Beim Zoll

Die Müh­len der Demo­kra­tie mah­len hier auch nicht schnel­ler als in Deutsch­land. Beim Zoll hat man sogar das Gefühl, dass die Müh­len drin­gend mal wie­der geölt wer­den sollten.

Genau da musste ich näm­lich diese Woche hin, weil wir aus Deutsch­land eine Ladung Bücher bekom­men haben, um den Hand­ap­pa­rat zu erwei­tern. Da in Argen­ti­nien sehr hohe Ein­füh­rungs­ge­büh­ren erho­ben wer­den, muss jedes grö­ßere Paket erst ein­mal durch den Zoll.

Fol­gen­der­ma­ßen läuft das ab:

  1. Man bekommt einen Lie­fer­schein, dass das Paket da ist.
  2. Zu einer bestimm­ten Zeit (ca. 4h in der Woche) ruft man beim Zoll an und mel­det sich für die nächste Öff­nungs­zeit an.
  3. Man geht mit der Benach­rich­ti­gung und dem Pass zur Sprech­stunde zum Zoll in ein klei­nes Büro im vier­ten Stock, wo ein Mann sitzt, der defi­ni­tiv — sei­ner Grum­me­lig­keit und sei­ner Arbeits­ein­stel­lung nach zu urtei­len — deut­sche Beam­ten als Vor­fah­ren hat. Die­ser über­prüft die Daten, nimmt das Paket unter den Arm und zusam­men mar­schiert man ein Stock­werk tie­fer. Meist ver­sucht der Mensch, ein paar Pesos „Gebüh­ren” zu kas­sie­ren; man sollte beharr­lich blei­ben und diese „Gebüh­ren” nicht bezahlen.
  4. Man war­tet, bis man auf­ge­ru­fen wird.
  5. Das Paket wird geöff­net und der innen befind­li­che Lie­fer­schein wird auf Kor­rekt­heit überprüft.
  6. Das Paket wird wie­der zuge­macht und man geht…
  7. …mit dem Lie­fer­schein zur Uni­ver­si­tät (in unse­rem Fall), wo eine Dame eine Beschei­ni­gung aus­stellt und noch andere For­ma­li­tä­ten erledigt.
  8. Einige Zeit spä­ter kann man sich mit dem abge­seg­ne­ten Lie­fer­schein wie­der der glei­chen Pro­ze­dur unter­zie­hen, also:
  9. beim Zoll anrufen,
  10. in den vier­ten Stock gehen,
  11. mit dem Mann und dem Paket in den drit­ten Stock gehen,
  12. war­ten.
  13. Und dann — wenn man Glück hat — darf man das Paket mitnehmen.
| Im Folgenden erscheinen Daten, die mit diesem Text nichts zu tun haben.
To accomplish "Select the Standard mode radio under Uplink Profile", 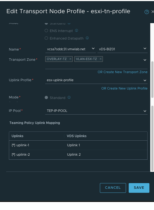I will [x=46, y=98].
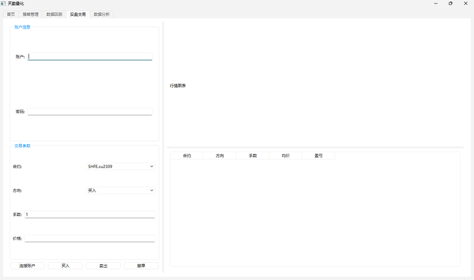Focus the 账户 input field

[x=89, y=56]
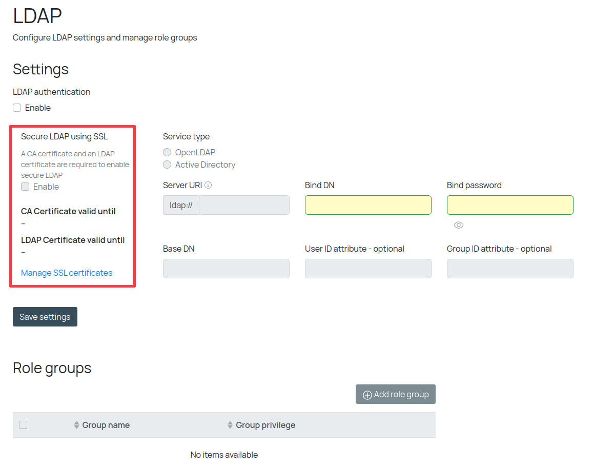Open Manage SSL certificates link

click(67, 273)
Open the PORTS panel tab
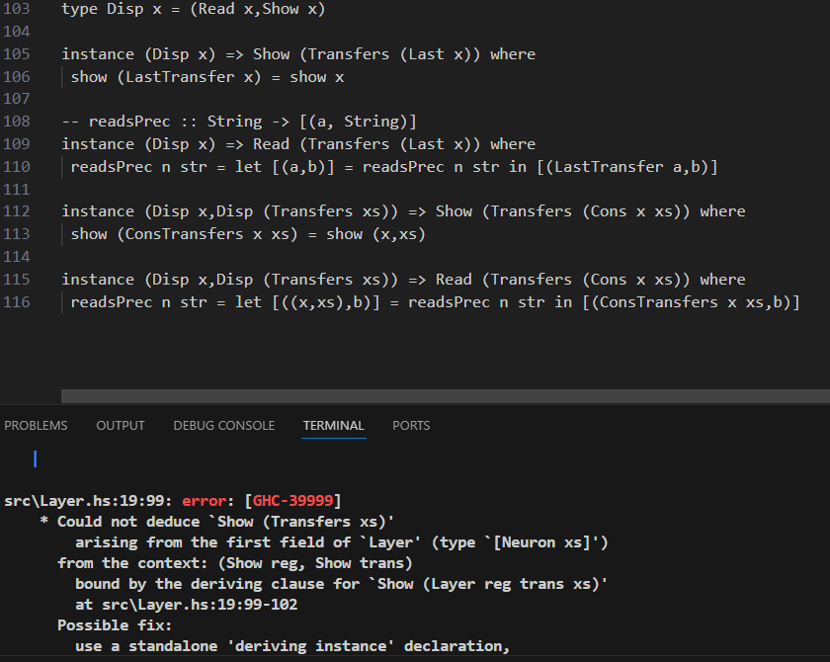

Das Ganze wird noch etwas kom­pli­zier­ter, wenn eine andere Per­son die Lie­fe­rung abho­len soll. Außer­dem ging es bei uns rela­tiv rei­bungs­los, weil es sich nur um Bücher han­delte und außer­dem auch mit der Uni­ver­si­tät eine staat­li­che Insti­tu­tion mit im Spiel war. Zusätz­lich muss man nor­ma­ler­weise noch einen gewis­sen Pro­zent­satz des Paket­wer­tes an Steu­ern bezahlen.

Also bitte, schickt mir keine Pakete!